Transdermal patches are adhesive pads placed on the skin that deliver timed-release doses of medicine into the bloodstream. Drugs such as nicotine replacement, nitroglycerin and powerful painkillers like lidocaine and fentanyl are available in medicated patches and can be poisonous to children.
In order to release the medicine consistently, patches contain as much as 20 to 30 times the amount that will be absorbed by the skin. When they are removed, some patches still contain as much as 95 percent of the total amount of the drug originally in the patch. The combination of a powerful drug and the large amount needed to be effective makes them dangerous for children.
“Children not only can choke on patches if they swallow them, but they also can overdose from the large amounts of drug that remain in used patches,” said Donna Seger, medical director for the Tennessee Poison Center. “They even can get large amounts of the drug into their systems just by licking, sucking or holding the patches in their hands. That’s why it’s so important that parents and caregivers keep medicated patches out of the reach of children and dispose of them safely after they are used.”
The following are examples of calls to poison centers about children who have become ill from medicated patches:
—A family member threw away a patch used to treat high blood pressure. A child pulled it out of the trash and chewed and sucked on it, causing severe drowsiness and a slow heartbeat. The child required treatment in the hospital.
—A child pulled a patch off his father’s arm. The father didn’t realize it had happened until the child became ill. The child required medical treatment.
—A child accidentally stepped on a motion-sickness patch that a family member thought he had tossed in the trash but that had landed adhesive-side up on the floor instead. The child developed a racing heartbeat, dizziness and hallucinations and was hospitalized.
The American Association of Poison Control Centers recommends the following steps to keep children safe from medicated patches:
—Always keep medicines locked up and out of the reach of children.
—If the patch comes off your skin and accidentally sticks to the skin of another person, remove the patch from his or her skin immediately, wash the skin with water, and call your local poison center right away.
—Follow the specific disposal instructions on the drug label or patient information that you received with the medicine.
—Fold the patches in half with the adhesive inside.
—Place folded patches into a sealed container out of the reach of children.
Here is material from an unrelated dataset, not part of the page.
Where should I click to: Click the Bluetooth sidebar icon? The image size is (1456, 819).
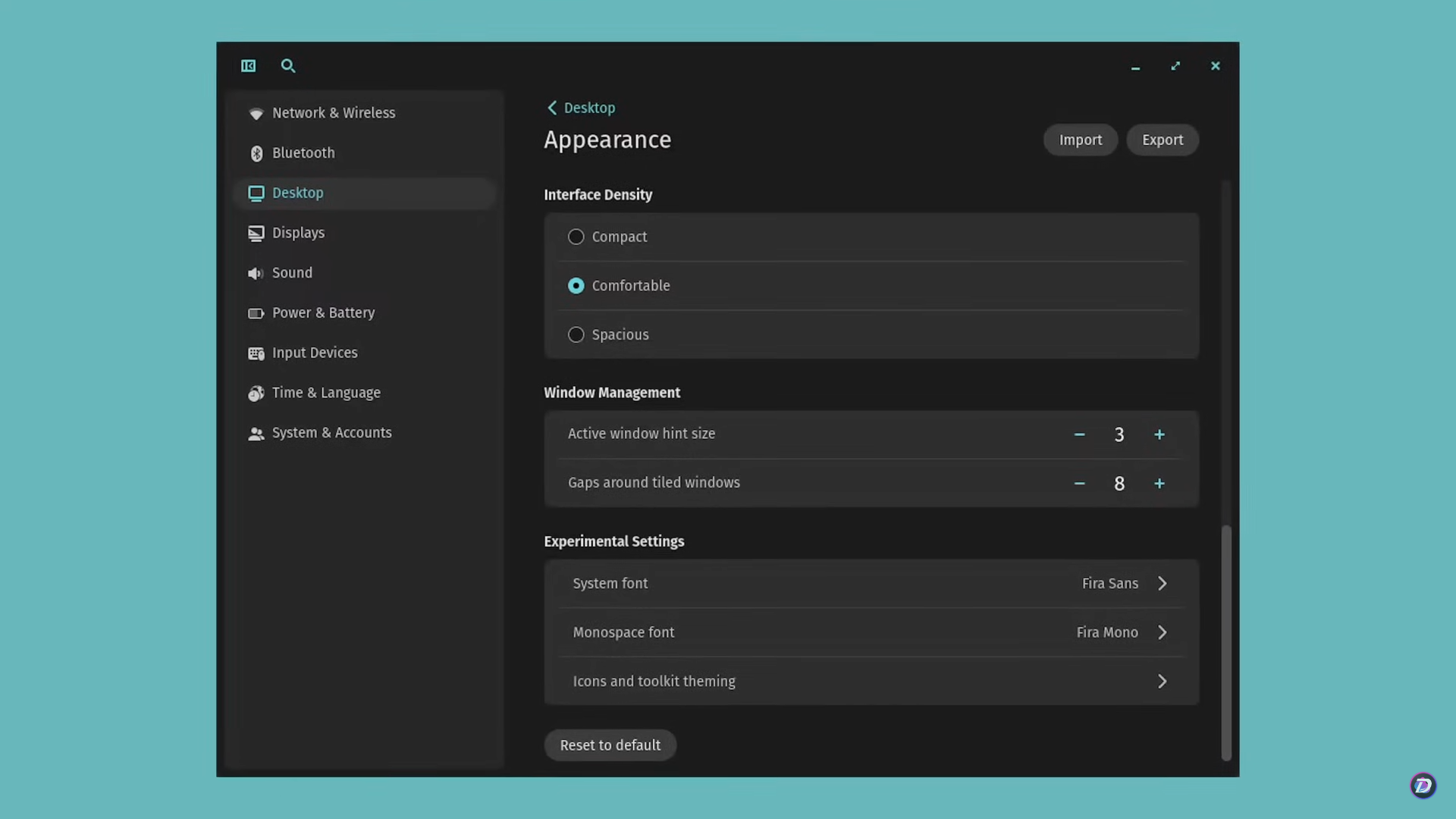coord(256,153)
Empty the sealed container into the trash as it leaves the house on garbage day.
—Do not throw away patches that contain powerful pain narcotics like fentanyl. Instead, they should be folded and flushed down the toilet.
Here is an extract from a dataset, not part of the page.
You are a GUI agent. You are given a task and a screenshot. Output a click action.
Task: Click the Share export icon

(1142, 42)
—If you think a child has been exposed to a medicated patch, call your local poison center at 1-800-222-1222 immediately.
“I can’t stress enough how dangerous many patches are for children,” Seger said. “Even the nicotine patches that you can buy over the counter can poison children. Always take the time to ensure you handle and dispose of medicated patches carefully and safely.”
The American Association of Poison Control Centers supports the nation’s 57 poison centers in their efforts to treat and prevent poisoning. Poison centers offer free, private, expert medical advice 24 hours a day, seven days a week. The poison specialists take calls in more than 150 languages and from people who are hearing impaired.